You’ve been scanning away. Time to organize. If you follow the outlines of this flexible system you will always be able to find your digital documents. Pictures are a separate topic.
I use an external hard plugged into a USB port for my genealogy. It keeps my genealogy all in one place, can be easily removed and taken with me if needed and – this is important – it gets automatically backed up with my offsite backup procedure. It also makes it easier to create your own filing system because you don’t have to fight with your operating system’s idea of where things should be filed.
Name your people files in the following manner: birth surname, first name, type date location. An example: Downing William census 1860 Chester.pdf. I suggest you stick to surname then first name. If you want a different order for the other information that’s fine. There is no right or wrong. You are the one who has to find the documents later. Just be consistent.
The key, at least in my experience, is to be consistent. Consistency trumps just about everything. If you use a numbering system the number should be the first word in the file name. I don’t use a numbering system. It’s just one more thing to organize and remember but if a numbering system works for you do it.
Make eight directories, one for each birth surname of your great grandparents. Keep in mind that if you are doing this for your children that would 16 directories. Put everything pertaining to that ancestor in that folder. If you have a lot of information on ancestors prior to your great grandparents you may chose to make a separate directory for additional surnames. It doesn’t matter how many directories you make. This is digital. You have the room. Do what works for you.

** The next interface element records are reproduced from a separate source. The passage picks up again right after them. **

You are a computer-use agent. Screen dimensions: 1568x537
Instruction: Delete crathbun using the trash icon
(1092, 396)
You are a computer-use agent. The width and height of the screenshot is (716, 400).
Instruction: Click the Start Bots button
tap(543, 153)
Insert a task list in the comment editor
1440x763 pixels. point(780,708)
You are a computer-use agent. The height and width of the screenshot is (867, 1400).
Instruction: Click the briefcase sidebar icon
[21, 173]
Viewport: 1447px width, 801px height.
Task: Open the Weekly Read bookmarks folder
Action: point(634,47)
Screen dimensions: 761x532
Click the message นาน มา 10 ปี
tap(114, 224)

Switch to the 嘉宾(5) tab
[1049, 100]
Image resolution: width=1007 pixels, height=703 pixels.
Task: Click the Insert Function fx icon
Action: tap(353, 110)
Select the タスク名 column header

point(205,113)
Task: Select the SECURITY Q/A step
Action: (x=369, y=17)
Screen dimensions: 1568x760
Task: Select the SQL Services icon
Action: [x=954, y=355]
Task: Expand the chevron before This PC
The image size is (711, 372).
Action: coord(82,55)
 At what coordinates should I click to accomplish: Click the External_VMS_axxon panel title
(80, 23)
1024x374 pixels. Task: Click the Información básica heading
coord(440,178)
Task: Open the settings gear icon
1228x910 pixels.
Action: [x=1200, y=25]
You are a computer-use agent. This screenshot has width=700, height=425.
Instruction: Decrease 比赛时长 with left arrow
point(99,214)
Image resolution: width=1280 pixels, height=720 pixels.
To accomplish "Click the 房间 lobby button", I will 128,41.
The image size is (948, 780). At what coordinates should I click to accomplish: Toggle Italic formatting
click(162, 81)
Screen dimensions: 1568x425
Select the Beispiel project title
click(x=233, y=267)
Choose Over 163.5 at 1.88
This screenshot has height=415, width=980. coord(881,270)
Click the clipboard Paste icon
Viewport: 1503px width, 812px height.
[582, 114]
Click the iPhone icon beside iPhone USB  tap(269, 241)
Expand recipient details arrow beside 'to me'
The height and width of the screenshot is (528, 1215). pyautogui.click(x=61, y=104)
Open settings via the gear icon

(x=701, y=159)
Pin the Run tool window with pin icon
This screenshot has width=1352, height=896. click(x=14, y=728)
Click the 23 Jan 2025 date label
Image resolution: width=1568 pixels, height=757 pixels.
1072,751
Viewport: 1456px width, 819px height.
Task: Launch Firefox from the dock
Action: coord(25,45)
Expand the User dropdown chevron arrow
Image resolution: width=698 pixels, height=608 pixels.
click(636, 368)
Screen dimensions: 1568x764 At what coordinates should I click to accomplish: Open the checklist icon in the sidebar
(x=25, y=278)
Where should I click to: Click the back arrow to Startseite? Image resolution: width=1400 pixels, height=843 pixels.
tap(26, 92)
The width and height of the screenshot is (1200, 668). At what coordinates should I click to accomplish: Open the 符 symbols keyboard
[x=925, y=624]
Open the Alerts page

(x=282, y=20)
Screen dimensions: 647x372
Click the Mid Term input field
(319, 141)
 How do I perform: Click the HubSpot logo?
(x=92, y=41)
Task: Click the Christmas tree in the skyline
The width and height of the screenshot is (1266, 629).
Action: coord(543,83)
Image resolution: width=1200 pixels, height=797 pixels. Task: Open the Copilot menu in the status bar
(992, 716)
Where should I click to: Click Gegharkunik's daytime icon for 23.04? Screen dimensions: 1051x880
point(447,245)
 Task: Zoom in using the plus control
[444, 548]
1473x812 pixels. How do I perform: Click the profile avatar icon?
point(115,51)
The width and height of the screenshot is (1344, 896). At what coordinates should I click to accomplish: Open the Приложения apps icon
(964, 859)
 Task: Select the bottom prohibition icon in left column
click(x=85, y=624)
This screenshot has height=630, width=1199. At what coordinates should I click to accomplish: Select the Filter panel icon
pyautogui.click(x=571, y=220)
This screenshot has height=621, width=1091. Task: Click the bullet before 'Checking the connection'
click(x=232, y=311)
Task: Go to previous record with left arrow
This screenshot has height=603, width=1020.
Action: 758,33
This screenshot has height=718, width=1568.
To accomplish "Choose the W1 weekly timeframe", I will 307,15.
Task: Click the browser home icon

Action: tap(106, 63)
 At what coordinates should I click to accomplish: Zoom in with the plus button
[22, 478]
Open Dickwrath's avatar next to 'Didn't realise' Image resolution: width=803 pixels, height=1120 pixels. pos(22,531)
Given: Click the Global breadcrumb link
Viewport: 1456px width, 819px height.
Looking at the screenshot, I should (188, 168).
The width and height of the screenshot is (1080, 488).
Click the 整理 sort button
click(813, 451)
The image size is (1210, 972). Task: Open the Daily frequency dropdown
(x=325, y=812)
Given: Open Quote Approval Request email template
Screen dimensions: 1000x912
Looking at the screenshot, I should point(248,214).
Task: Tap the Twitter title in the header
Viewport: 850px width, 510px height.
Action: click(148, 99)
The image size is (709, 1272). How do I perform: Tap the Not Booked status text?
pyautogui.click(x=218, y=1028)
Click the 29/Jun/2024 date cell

I hear you. What about great grandmother Jane who was born a Smith and married a Jones? Put her in Smith. If you want to put a copy in Jones go for it. It’s digital. Duplicates aren’t an issue.
Also make directories for cemeteries, census, birth, marriage, death, land, etc. If you collect funeral cards make one for those. My census file has subdirectories for each federal census. A copy of all census documents I have is in that directory. Another copy of the individual page is in the appropriate surname directory. For documents in these files the name might be 1880 Census Illinois Logan Laenna.pdf. Illinois is obviously the state, Logan is the county and Laenna is the township. Using spaces between words makes it easier to find them through a digital search if needed.
Get the idea?
Now go to http://www.voidtools.com/ and download the free Search Everything. If you goofed in spelling but you included all the elements you can search on any one of the elements and find the file.If you misfiled it you can still find it. Search Everything only searches files on your computer, including the drives attached by USB. It will not search network attached storage or home servers.